* _Exercise requirements_
At the line containing "Task: Switch to the Online search tab", start repeating the entries exactly, and continue through the last line.

[Stored records]

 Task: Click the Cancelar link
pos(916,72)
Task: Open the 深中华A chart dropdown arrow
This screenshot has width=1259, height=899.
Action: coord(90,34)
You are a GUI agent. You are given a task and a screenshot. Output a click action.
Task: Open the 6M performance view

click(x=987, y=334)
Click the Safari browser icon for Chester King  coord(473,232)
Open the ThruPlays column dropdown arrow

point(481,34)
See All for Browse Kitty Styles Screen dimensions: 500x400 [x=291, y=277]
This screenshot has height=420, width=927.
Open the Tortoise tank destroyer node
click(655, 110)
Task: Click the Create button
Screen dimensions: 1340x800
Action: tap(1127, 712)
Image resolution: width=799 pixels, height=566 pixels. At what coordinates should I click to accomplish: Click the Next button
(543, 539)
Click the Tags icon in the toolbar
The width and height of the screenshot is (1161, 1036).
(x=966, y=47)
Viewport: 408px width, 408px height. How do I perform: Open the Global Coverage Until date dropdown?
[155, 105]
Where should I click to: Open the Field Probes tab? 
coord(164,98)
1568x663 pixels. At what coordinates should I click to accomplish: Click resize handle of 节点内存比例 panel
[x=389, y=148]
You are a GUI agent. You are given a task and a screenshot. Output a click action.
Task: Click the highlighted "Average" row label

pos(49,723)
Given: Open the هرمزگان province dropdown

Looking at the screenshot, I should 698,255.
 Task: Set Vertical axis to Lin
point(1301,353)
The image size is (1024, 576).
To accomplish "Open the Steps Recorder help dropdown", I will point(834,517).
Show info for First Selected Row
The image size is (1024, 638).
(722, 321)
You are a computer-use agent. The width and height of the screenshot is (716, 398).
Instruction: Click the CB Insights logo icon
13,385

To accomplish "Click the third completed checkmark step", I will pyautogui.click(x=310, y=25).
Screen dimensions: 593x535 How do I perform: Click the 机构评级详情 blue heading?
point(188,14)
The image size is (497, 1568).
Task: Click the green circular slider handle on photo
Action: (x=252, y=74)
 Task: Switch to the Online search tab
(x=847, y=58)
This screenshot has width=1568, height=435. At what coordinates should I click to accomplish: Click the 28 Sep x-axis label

* _Expected answer_
 Task: Switch to the Online search tab
(x=847, y=58)
This screenshot has width=1568, height=435. At what coordinates should I click to accomplish: Click the 28 Sep x-axis label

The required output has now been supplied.